▶ _YOUR ASSIGNMENT_:
In the entries below, find the line with "مركز المعرفة (274, 298)" and the line with "Password (329, 1307)". Print those two and everything between them exactly, and nothing else.

▶ _ENTRIES SUPPLIED_:
·····
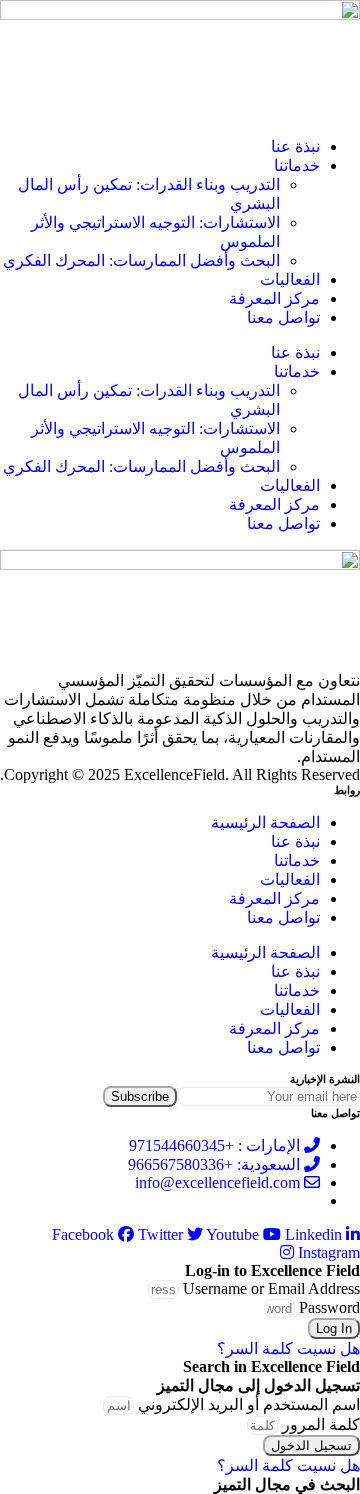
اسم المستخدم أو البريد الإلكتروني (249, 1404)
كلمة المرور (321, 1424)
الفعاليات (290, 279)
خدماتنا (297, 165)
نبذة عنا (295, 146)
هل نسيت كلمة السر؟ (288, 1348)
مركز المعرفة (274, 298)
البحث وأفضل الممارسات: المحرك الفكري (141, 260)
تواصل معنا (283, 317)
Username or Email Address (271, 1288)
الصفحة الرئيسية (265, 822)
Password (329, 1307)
·····
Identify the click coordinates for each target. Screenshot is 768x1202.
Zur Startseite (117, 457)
·····
▶ _WRITTEN SOLUTION_:
مركز المعرفة (274, 298)
البحث وأفضل الممارسات: المحرك الفكري (141, 260)
تواصل معنا (283, 317)
Username or Email Address (271, 1288)
الصفحة الرئيسية (265, 822)
Password (329, 1307)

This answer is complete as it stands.